◆ Task brief: Without pictures, return the lines from the one containing "Task: Sort by the SG column header" through the last line of the data below, exactly.

◆ Extracted data:
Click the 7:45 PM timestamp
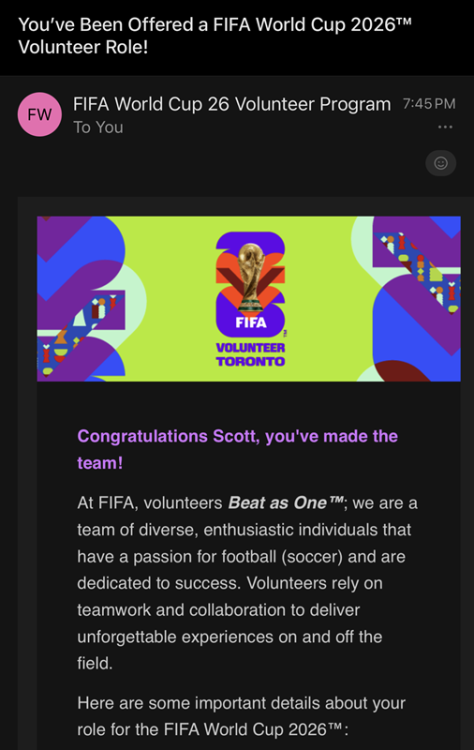The image size is (474, 750). (429, 104)
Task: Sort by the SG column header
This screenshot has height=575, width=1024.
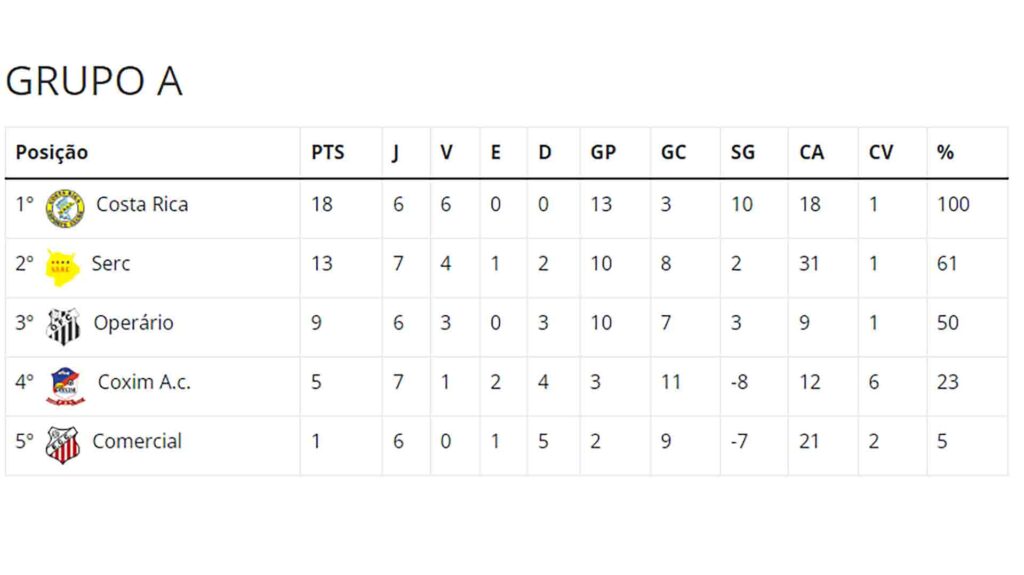Action: tap(743, 153)
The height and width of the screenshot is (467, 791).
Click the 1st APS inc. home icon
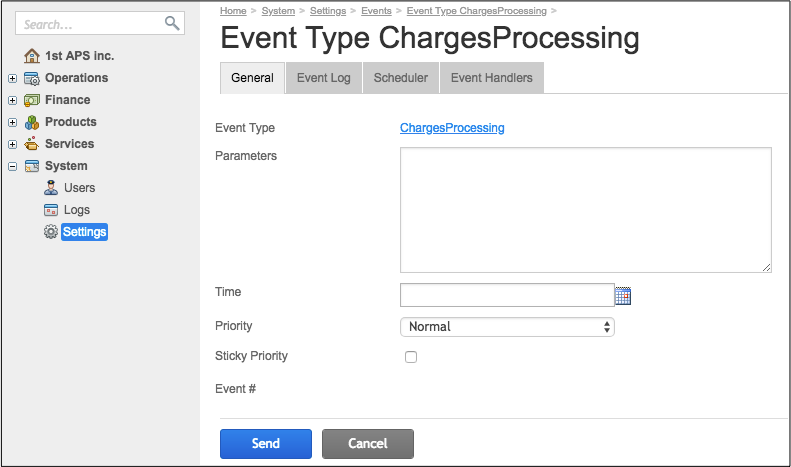(32, 56)
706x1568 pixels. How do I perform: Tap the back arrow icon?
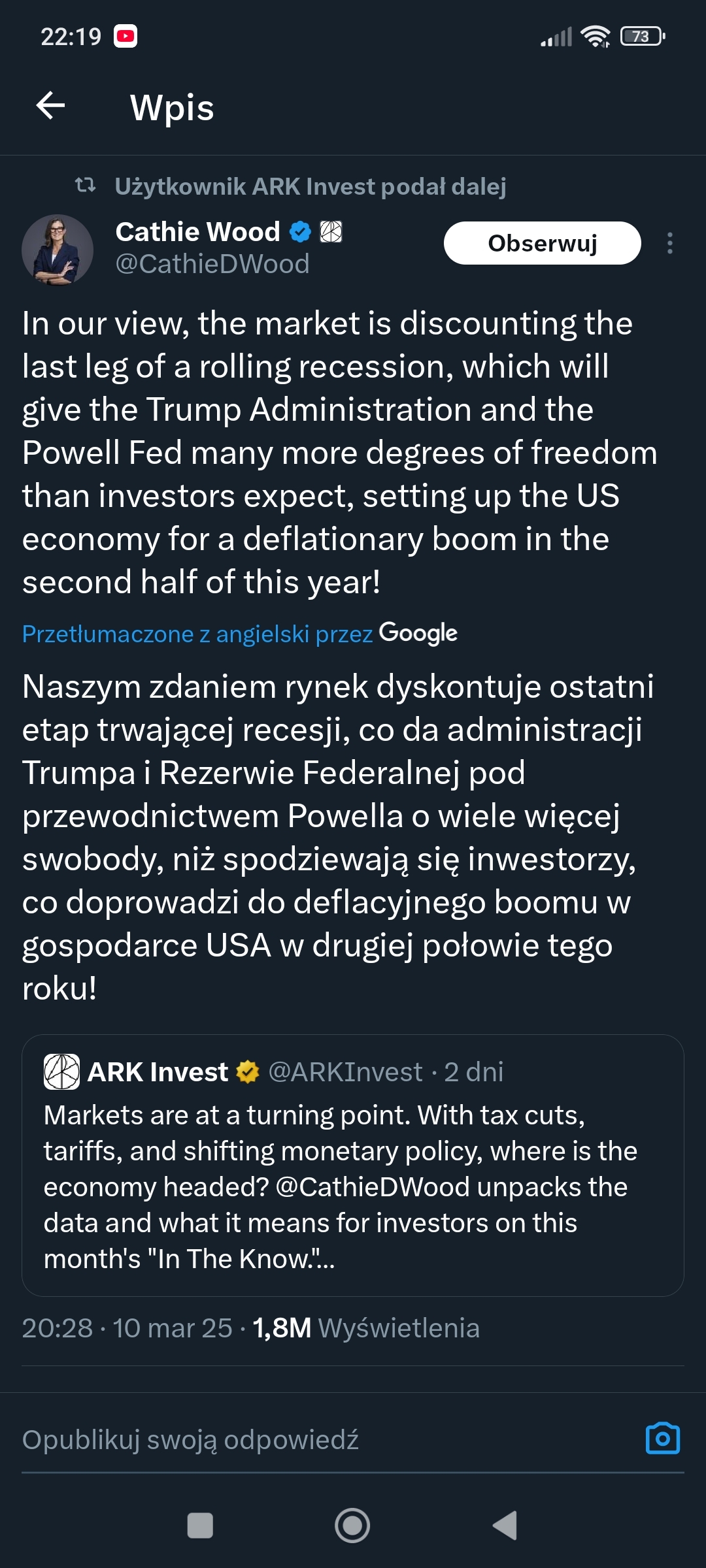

◆ Task result:
Task: Sort by the SG column header
This screenshot has height=575, width=1024.
Action: tap(743, 153)
The height and width of the screenshot is (467, 791).
Click the 1st APS inc. home icon
(32, 56)
706x1568 pixels. How do I perform: Tap the back arrow icon?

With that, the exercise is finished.